** start Article **

To: bobby beara who wrote (6510)5/23/1999 7:26:00 PM
From: Jill  Respond to of 17183
 
Thread: Nice summary of excellent EMC prospects by Jo Arena from his newsletter

At 03:03 PM 5/23/99 -0400, you wrote:
>EMC UPDATE
>The High Tech Arena   5/23/99
>By Joe Arena
>Editor  
>
>  With the recent correction in EMC resulting in a 23% decline from the
>highs, it is incumbent upon every astute investor to determine whether this
>pullback represents a change in the underlying fundamentals, or is merely a
>market driven event.  It is our contention that the reaction in the stock
>price relative to the recent change in EMC's relationship with Hewlett
>Packard (HWP) is overdone as well as unjustified.  Before analyzing the
>reasons why, there are several other factors to be considered.
>
>  First and foremost, the sector rotation that is occurring right now in the
>market accentuates any news which does represent a perfect world scenario. 
>In the case of EMC, not only does the market perceive the HWP news as
>negative, but is overlooking the long term positive aspects.  Secondly, the
>valuation of EMC at the 130 level was extremely high by historical measures,
>and simply could not withstand any surprises.  Wall St. has a proclivity to
>sell first and ask questions later when any salient change in a company's
>business model occurs.  Finally, one could argue that the stock had come too
>far too fast, and was ripe for a correction.  Certainly, this correction is
>well within the boundaries of normal volatility for EMC stock, and should be
>considered healthy from a technical perspective.
>
>  In providing a rationale which best exemplifies the market's overreaction
>to the HWP news, a good starting point is the fact that in this market
>environment, it is easy to see the glass as half full when your largest
>customer terminates an agreement to resell your products. However, delving
>into the EMC/HWP relationship, we can deduce that the case for an adverse
>impact on revenue is specious at best.
>
>  Consider the fact that the relationship with HWP was actually an impediment
>to top line growth at EMC.  While EMC overall growth should remain in the
>area of 35%, the increases in terms of the HWP alliance were projected to be
>a paltry 12%.  Also bear in mind that in 1998, HWP represented about 18% of
>EMC's business, versus 13% currently. Moreover, the agreement with HWP
>represented a relatively low margin business. Overall, EMC gross margins are
>in the range of 53%; HWP gross margin contribution is somewhere in the
>neighborhood of 40-45%.
>
>  It is also important to note that EMC has been planning for a change in
>their reseller agreement with HWP for quite some time.  Over the past year,
>EMC has tripled the size of their sales force from 500 to 1500.  Not only is
>the size of this salesforce adequate to make the transition to a
>direct/versus reseller strategy, but it also eliminates the need for a costly
>ramp up of the sales force, which would obviously be a short term hit to the
>bottom line.  In taking a proactive approach over the past year, EMC is well
>positioned to take even more of its business direct.  The advantage of this
>strategy is that it facilitates a greater opportunity to sell more software
>(which is EMC's highest margin business) and services.

** end Article **
** start Recorded data **

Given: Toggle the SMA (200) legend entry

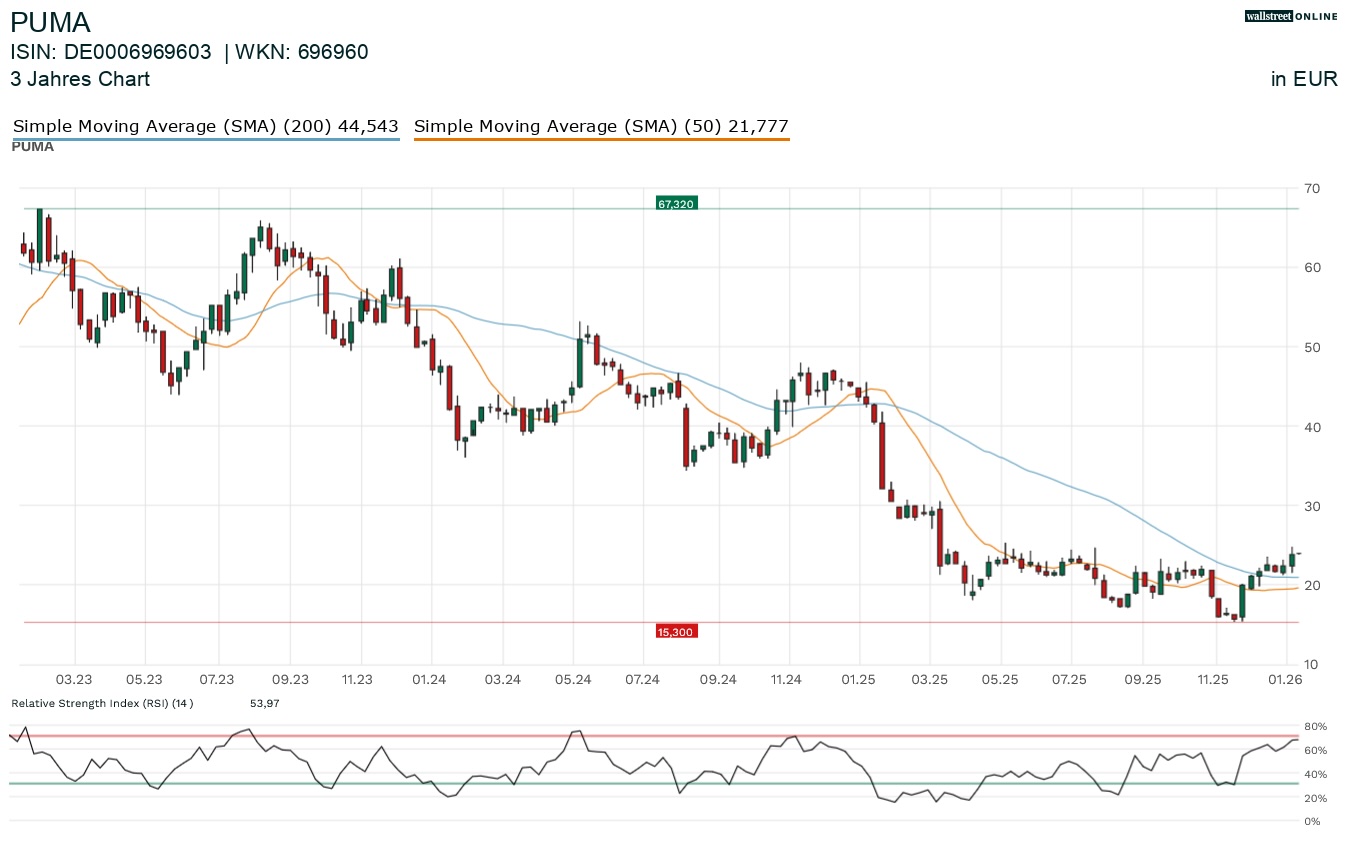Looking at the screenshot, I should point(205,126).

** end Recorded data **
** start Recorded data **

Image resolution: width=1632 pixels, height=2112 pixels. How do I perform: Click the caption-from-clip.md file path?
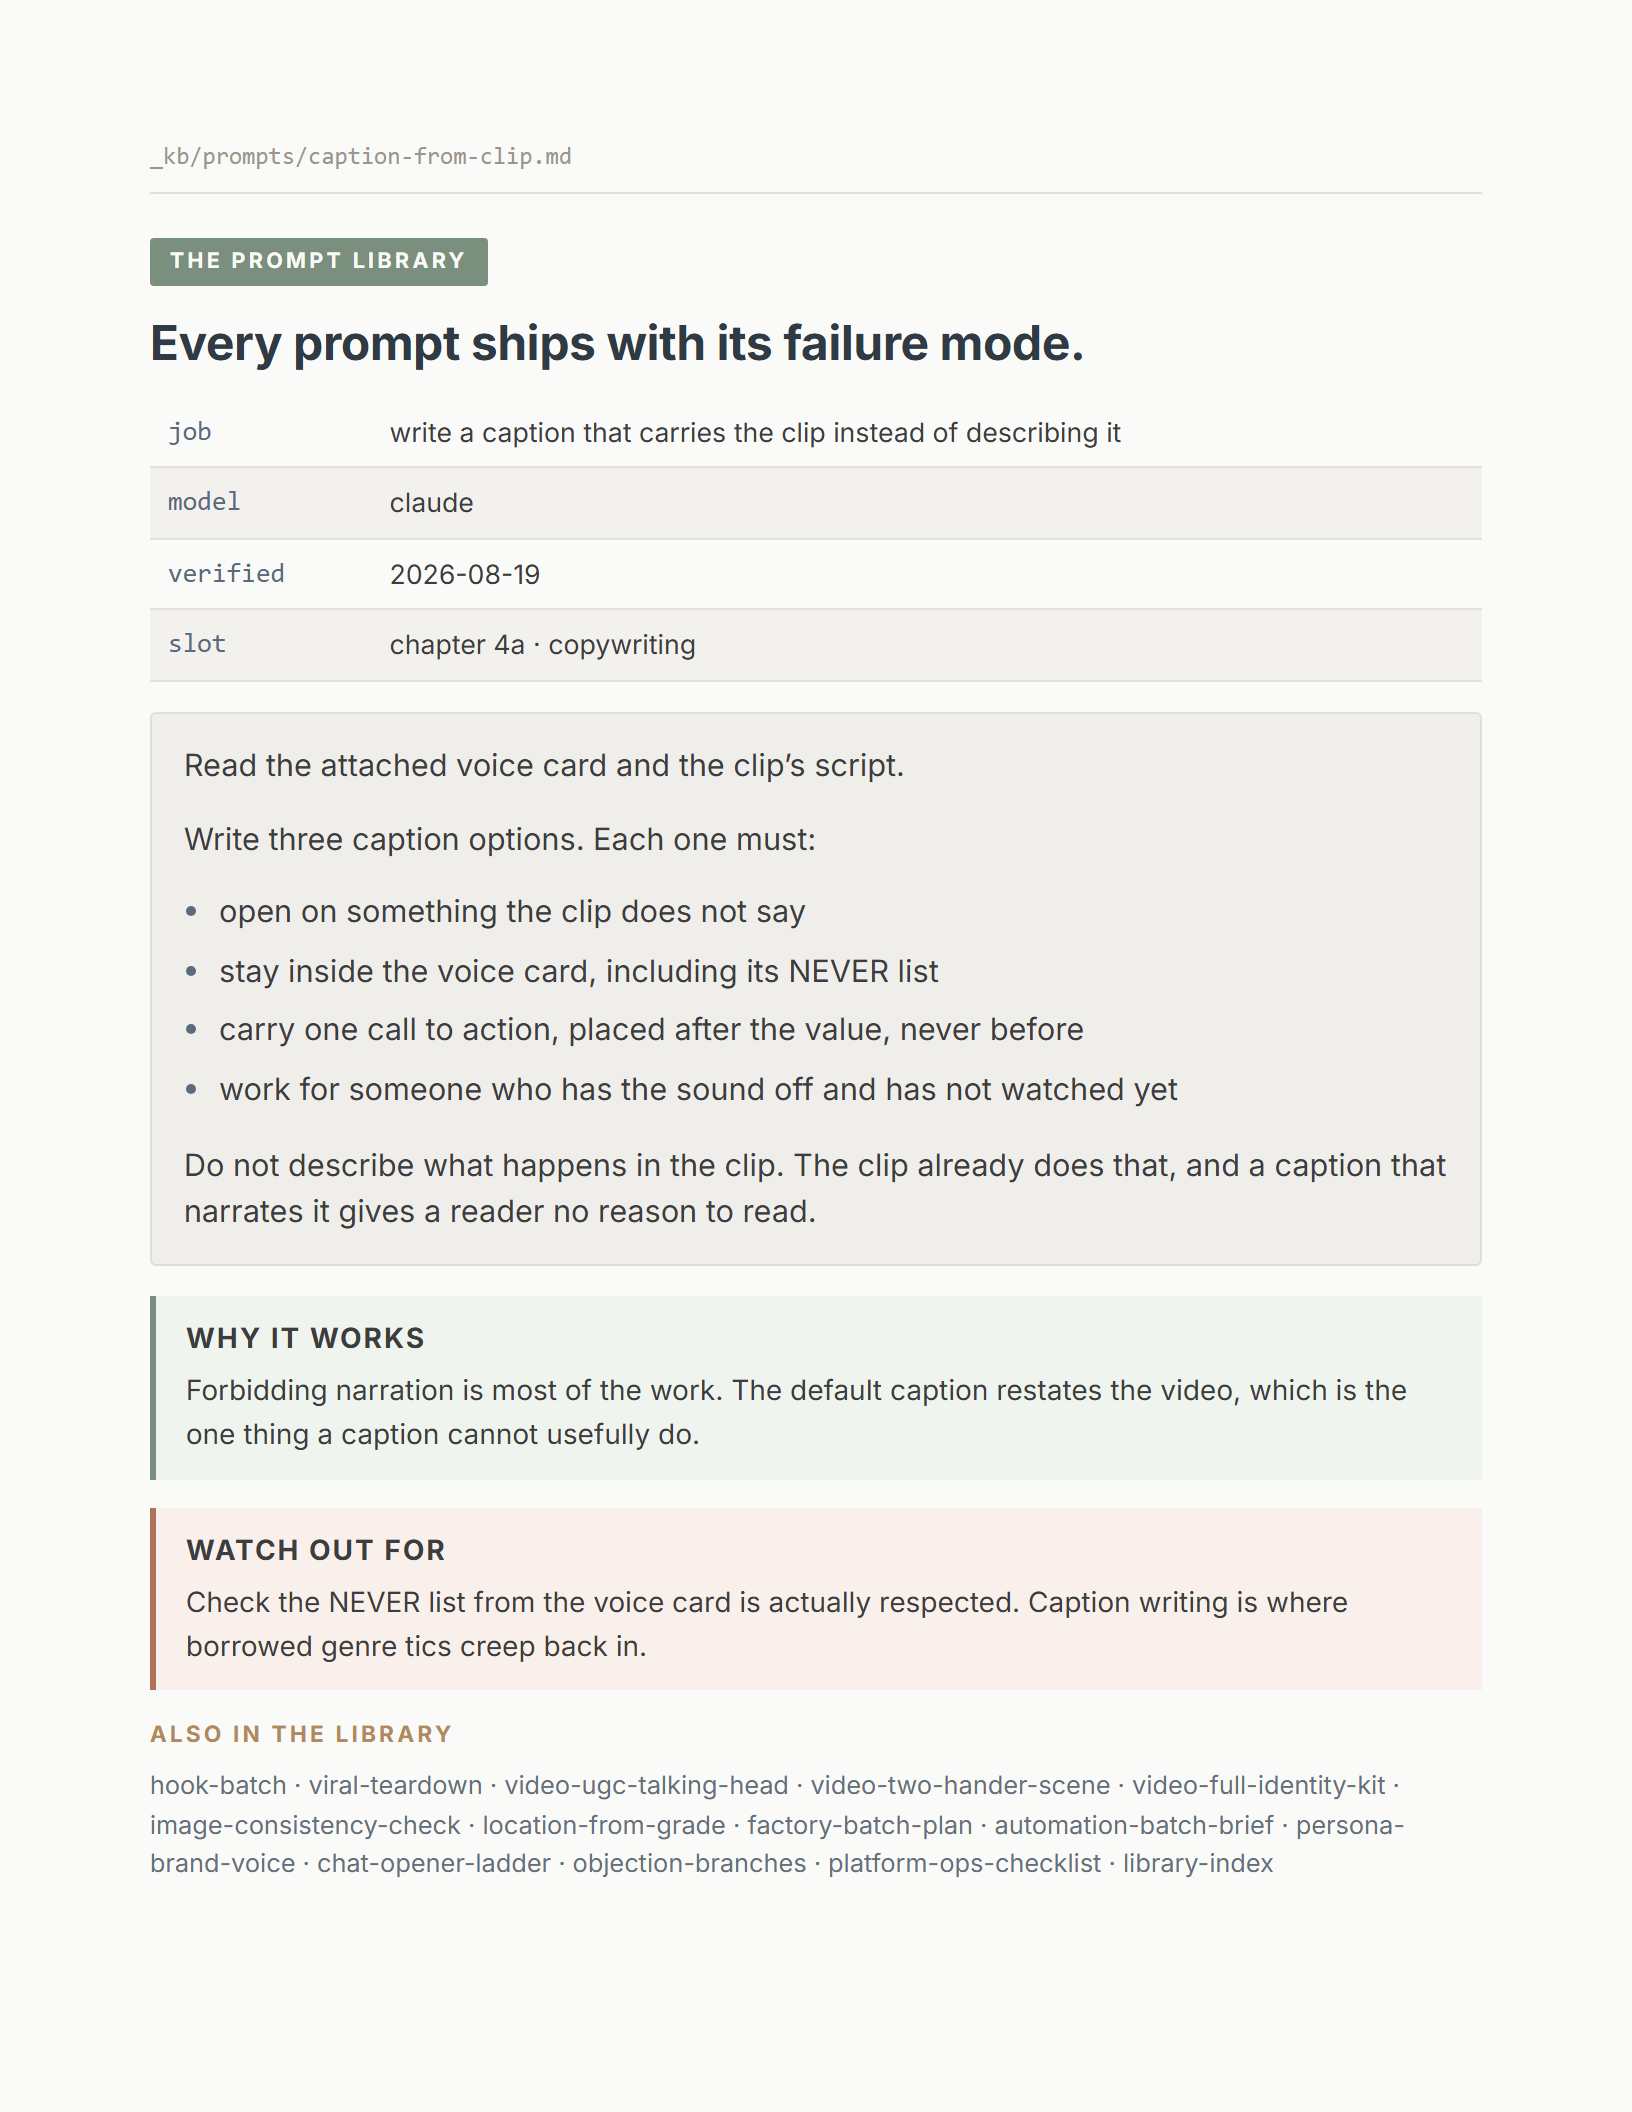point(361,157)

** end Recorded data **

_Exercise task:_ Write out the EMC update word for word, starting at "At 03:03 PM" and ending at "to be considered.". You can set the entries aside.

_Finished answer:_
At 03:03 PM 5/23/99 -0400, you wrote:
>EMC UPDATE
>The High Tech Arena   5/23/99
>By Joe Arena
>Editor  
>
>  With the recent correction in EMC resulting in a 23% decline from the
>highs, it is incumbent upon every astute investor to determine whether this
>pullback represents a change in the underlying fundamentals, or is merely a
>market driven event.  It is our contention that the reaction in the stock
>price relative to the recent change in EMC's relationship with Hewlett
>Packard (HWP) is overdone as well as unjustified.  Before analyzing the
>reasons why, there are several other factors to be considered.